== Input ==
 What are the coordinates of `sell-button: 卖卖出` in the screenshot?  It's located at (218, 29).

...

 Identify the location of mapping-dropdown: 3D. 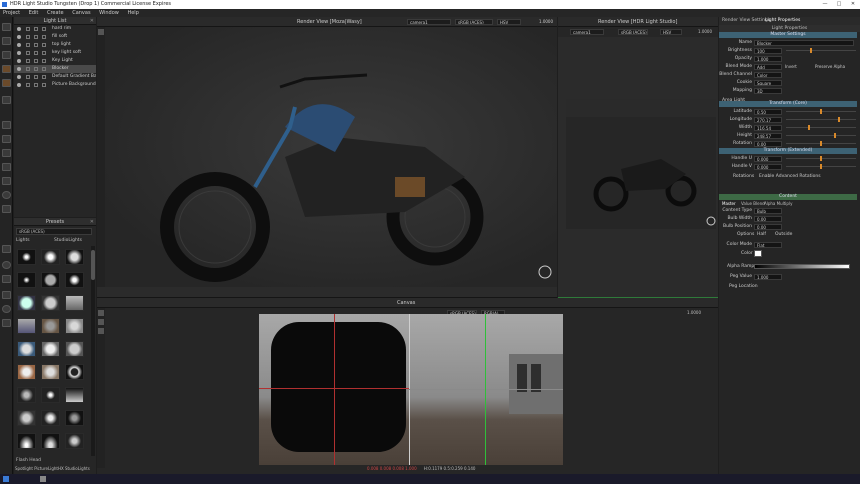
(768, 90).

...

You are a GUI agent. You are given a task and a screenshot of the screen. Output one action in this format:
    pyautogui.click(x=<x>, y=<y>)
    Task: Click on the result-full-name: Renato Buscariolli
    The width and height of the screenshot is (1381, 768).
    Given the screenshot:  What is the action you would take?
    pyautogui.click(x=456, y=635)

== Problem description ==
Turn the records, beginning at the line that contains "You are a GUI" and stopping after the line that contains "pyautogui.click(x=456, y=635)", into a Markdown table with the columns Number and Record line, leaving out any blank lines.

== Problem solution ==
| Number | Record line |
|---|---|
| 1 | You are a GUI agent. You are given a task and a screenshot of the screen. Output one action in this format: |
| 2 |     pyautogui.click(x=<x>, y=<y>) |
| 3 |     Task: Click on the result-full-name: Renato Buscariolli |
| 4 |     The width and height of the screenshot is (1381, 768). |
| 5 |     Given the screenshot:  What is the action you would take? |
| 6 |     pyautogui.click(x=456, y=635) |